(Supplied data)

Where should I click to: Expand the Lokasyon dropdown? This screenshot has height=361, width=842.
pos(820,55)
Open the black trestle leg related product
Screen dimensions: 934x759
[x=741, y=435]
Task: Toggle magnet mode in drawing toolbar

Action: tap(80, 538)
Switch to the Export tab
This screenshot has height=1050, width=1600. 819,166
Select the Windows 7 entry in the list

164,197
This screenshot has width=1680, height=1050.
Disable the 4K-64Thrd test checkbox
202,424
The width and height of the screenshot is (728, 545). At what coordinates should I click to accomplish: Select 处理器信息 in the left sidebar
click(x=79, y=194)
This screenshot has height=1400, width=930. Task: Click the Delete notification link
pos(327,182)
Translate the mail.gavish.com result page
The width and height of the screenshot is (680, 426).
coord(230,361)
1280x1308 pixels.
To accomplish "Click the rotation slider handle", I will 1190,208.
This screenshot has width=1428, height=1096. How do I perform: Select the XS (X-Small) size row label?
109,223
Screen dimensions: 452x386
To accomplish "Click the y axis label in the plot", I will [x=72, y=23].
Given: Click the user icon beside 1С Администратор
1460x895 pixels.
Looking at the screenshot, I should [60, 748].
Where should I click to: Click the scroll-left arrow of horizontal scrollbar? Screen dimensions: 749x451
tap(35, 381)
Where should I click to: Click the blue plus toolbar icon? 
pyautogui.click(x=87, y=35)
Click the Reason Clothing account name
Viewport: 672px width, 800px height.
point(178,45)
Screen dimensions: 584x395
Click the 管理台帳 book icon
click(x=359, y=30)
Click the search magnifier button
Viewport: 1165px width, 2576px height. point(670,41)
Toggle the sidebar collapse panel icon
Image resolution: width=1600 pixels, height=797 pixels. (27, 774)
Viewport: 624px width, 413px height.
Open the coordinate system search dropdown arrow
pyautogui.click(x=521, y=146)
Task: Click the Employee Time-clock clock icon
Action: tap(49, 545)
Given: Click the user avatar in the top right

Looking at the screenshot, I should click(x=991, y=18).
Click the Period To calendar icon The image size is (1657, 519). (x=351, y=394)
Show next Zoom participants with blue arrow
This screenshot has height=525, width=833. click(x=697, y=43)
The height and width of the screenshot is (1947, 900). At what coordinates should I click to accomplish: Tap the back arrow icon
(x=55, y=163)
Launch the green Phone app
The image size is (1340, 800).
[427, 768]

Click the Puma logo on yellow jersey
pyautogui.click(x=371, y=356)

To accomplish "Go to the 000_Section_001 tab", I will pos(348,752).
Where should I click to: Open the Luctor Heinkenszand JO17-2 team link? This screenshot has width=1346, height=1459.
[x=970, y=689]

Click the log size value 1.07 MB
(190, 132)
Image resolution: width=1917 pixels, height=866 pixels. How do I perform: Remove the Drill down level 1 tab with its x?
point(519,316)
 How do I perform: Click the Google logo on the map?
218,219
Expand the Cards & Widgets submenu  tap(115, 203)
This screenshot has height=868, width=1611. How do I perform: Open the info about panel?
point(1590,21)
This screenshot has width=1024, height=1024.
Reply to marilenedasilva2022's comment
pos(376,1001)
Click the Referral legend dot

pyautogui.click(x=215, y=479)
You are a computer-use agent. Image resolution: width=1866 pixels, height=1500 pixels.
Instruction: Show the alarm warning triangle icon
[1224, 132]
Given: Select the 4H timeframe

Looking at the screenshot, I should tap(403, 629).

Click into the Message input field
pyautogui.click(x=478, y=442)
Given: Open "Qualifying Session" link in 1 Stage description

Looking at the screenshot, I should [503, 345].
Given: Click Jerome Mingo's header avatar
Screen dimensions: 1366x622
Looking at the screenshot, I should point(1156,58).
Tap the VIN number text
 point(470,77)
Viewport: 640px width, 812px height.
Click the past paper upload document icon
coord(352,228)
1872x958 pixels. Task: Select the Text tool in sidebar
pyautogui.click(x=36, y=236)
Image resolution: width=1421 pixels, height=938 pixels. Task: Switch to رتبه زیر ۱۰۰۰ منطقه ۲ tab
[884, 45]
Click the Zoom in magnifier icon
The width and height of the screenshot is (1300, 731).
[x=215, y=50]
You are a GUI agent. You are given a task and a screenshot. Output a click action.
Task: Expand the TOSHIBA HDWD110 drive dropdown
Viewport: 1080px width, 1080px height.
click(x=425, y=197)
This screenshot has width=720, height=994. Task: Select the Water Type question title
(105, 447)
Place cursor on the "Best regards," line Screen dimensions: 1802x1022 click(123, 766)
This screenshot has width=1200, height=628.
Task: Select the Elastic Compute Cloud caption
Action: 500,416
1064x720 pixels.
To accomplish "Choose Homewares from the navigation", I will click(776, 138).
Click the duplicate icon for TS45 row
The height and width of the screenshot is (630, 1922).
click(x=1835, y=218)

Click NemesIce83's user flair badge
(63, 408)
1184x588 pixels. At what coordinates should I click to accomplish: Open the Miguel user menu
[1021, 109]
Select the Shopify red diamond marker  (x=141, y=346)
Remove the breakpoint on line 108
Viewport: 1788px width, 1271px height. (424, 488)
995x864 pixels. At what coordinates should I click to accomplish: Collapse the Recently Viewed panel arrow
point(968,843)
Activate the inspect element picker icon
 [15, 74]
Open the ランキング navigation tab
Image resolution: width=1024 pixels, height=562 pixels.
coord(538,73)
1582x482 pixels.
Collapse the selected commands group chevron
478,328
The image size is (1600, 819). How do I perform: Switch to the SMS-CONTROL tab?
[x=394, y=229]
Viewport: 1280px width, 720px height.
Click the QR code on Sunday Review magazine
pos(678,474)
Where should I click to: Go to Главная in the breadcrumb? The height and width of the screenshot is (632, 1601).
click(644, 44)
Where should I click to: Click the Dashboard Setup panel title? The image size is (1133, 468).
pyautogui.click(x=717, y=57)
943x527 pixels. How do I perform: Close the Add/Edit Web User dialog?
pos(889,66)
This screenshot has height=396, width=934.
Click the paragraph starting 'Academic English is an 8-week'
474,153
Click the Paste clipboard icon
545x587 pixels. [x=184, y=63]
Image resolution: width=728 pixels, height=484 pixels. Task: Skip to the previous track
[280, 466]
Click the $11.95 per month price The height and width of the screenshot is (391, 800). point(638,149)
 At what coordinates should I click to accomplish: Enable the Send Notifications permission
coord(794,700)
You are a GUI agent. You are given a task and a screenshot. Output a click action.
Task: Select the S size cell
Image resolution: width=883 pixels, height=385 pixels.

(End Supplied data)

Write the entries above out again, unchanged and complete.

Where should I click to: Expand the Lokasyon dropdown? This screenshot has height=361, width=842.
pos(820,55)
Open the black trestle leg related product
Screen dimensions: 934x759
[x=741, y=435]
Task: Toggle magnet mode in drawing toolbar

Action: tap(80, 538)
Switch to the Export tab
This screenshot has height=1050, width=1600. 819,166
Select the Windows 7 entry in the list

164,197
This screenshot has width=1680, height=1050.
Disable the 4K-64Thrd test checkbox
202,424
The width and height of the screenshot is (728, 545). At what coordinates should I click to accomplish: Select 处理器信息 in the left sidebar
click(x=79, y=194)
This screenshot has height=1400, width=930. Task: Click the Delete notification link
pos(327,182)
Translate the mail.gavish.com result page
The width and height of the screenshot is (680, 426).
coord(230,361)
1280x1308 pixels.
To accomplish "Click the rotation slider handle", I will 1190,208.
This screenshot has width=1428, height=1096. How do I perform: Select the XS (X-Small) size row label?
109,223
Screen dimensions: 452x386
To accomplish "Click the y axis label in the plot", I will [x=72, y=23].
Given: Click the user icon beside 1С Администратор
1460x895 pixels.
Looking at the screenshot, I should [60, 748].
Where should I click to: Click the scroll-left arrow of horizontal scrollbar? Screen dimensions: 749x451
tap(35, 381)
Where should I click to: Click the blue plus toolbar icon? 
pyautogui.click(x=87, y=35)
Click the Reason Clothing account name
Viewport: 672px width, 800px height.
point(178,45)
Screen dimensions: 584x395
Click the 管理台帳 book icon
click(x=359, y=30)
Click the search magnifier button
Viewport: 1165px width, 2576px height. point(670,41)
Toggle the sidebar collapse panel icon
Image resolution: width=1600 pixels, height=797 pixels. (27, 774)
Viewport: 624px width, 413px height.
Open the coordinate system search dropdown arrow
pyautogui.click(x=521, y=146)
Task: Click the Employee Time-clock clock icon
Action: tap(49, 545)
Given: Click the user avatar in the top right

Looking at the screenshot, I should click(x=991, y=18).
Click the Period To calendar icon The image size is (1657, 519). (x=351, y=394)
Show next Zoom participants with blue arrow
This screenshot has height=525, width=833. click(x=697, y=43)
The height and width of the screenshot is (1947, 900). At what coordinates should I click to accomplish: Tap the back arrow icon
(x=55, y=163)
Launch the green Phone app
The image size is (1340, 800).
[427, 768]

Click the Puma logo on yellow jersey
pyautogui.click(x=371, y=356)

To accomplish "Go to the 000_Section_001 tab", I will pos(348,752).
Where should I click to: Open the Luctor Heinkenszand JO17-2 team link? This screenshot has width=1346, height=1459.
[x=970, y=689]

Click the log size value 1.07 MB
(190, 132)
Image resolution: width=1917 pixels, height=866 pixels. How do I perform: Remove the Drill down level 1 tab with its x?
point(519,316)
 How do I perform: Click the Google logo on the map?
218,219
Expand the Cards & Widgets submenu  tap(115, 203)
This screenshot has height=868, width=1611. How do I perform: Open the info about panel?
point(1590,21)
This screenshot has width=1024, height=1024.
Reply to marilenedasilva2022's comment
pos(376,1001)
Click the Referral legend dot

pyautogui.click(x=215, y=479)
You are a computer-use agent. Image resolution: width=1866 pixels, height=1500 pixels.
Instruction: Show the alarm warning triangle icon
[1224, 132]
Given: Select the 4H timeframe

Looking at the screenshot, I should tap(403, 629).

Click into the Message input field
pyautogui.click(x=478, y=442)
Given: Open "Qualifying Session" link in 1 Stage description

Looking at the screenshot, I should [503, 345].
Given: Click Jerome Mingo's header avatar
Screen dimensions: 1366x622
Looking at the screenshot, I should point(1156,58).
Tap the VIN number text
 point(470,77)
Viewport: 640px width, 812px height.
Click the past paper upload document icon
coord(352,228)
1872x958 pixels. Task: Select the Text tool in sidebar
pyautogui.click(x=36, y=236)
Image resolution: width=1421 pixels, height=938 pixels. Task: Switch to رتبه زیر ۱۰۰۰ منطقه ۲ tab
[884, 45]
Click the Zoom in magnifier icon
The width and height of the screenshot is (1300, 731).
[x=215, y=50]
You are a GUI agent. You are given a task and a screenshot. Output a click action.
Task: Expand the TOSHIBA HDWD110 drive dropdown
Viewport: 1080px width, 1080px height.
click(x=425, y=197)
This screenshot has width=720, height=994. Task: Select the Water Type question title
(105, 447)
Place cursor on the "Best regards," line Screen dimensions: 1802x1022 click(123, 766)
This screenshot has width=1200, height=628.
Task: Select the Elastic Compute Cloud caption
Action: 500,416
1064x720 pixels.
To accomplish "Choose Homewares from the navigation", I will click(776, 138).
Click the duplicate icon for TS45 row
The height and width of the screenshot is (630, 1922).
click(x=1835, y=218)

Click NemesIce83's user flair badge
(63, 408)
1184x588 pixels. At what coordinates should I click to accomplish: Open the Miguel user menu
[1021, 109]
Select the Shopify red diamond marker  (x=141, y=346)
Remove the breakpoint on line 108
Viewport: 1788px width, 1271px height. (424, 488)
995x864 pixels. At what coordinates should I click to accomplish: Collapse the Recently Viewed panel arrow
point(968,843)
Activate the inspect element picker icon
 [15, 74]
Open the ランキング navigation tab
Image resolution: width=1024 pixels, height=562 pixels.
coord(538,73)
1582x482 pixels.
Collapse the selected commands group chevron
478,328
The image size is (1600, 819). How do I perform: Switch to the SMS-CONTROL tab?
[x=394, y=229]
Viewport: 1280px width, 720px height.
Click the QR code on Sunday Review magazine
pos(678,474)
Where should I click to: Go to Главная in the breadcrumb? The height and width of the screenshot is (632, 1601).
click(644, 44)
Where should I click to: Click the Dashboard Setup panel title? The image size is (1133, 468).
pyautogui.click(x=717, y=57)
943x527 pixels. How do I perform: Close the Add/Edit Web User dialog?
pos(889,66)
This screenshot has height=396, width=934.
Click the paragraph starting 'Academic English is an 8-week'
474,153
Click the Paste clipboard icon
545x587 pixels. [x=184, y=63]
Image resolution: width=728 pixels, height=484 pixels. Task: Skip to the previous track
[280, 466]
Click the $11.95 per month price The height and width of the screenshot is (391, 800). point(638,149)
 At what coordinates should I click to accomplish: Enable the Send Notifications permission
coord(794,700)
You are a GUI agent. You are given a task and a screenshot. Output a click action.
Task: Select the S size cell
Image resolution: width=883 pixels, height=385 pixels.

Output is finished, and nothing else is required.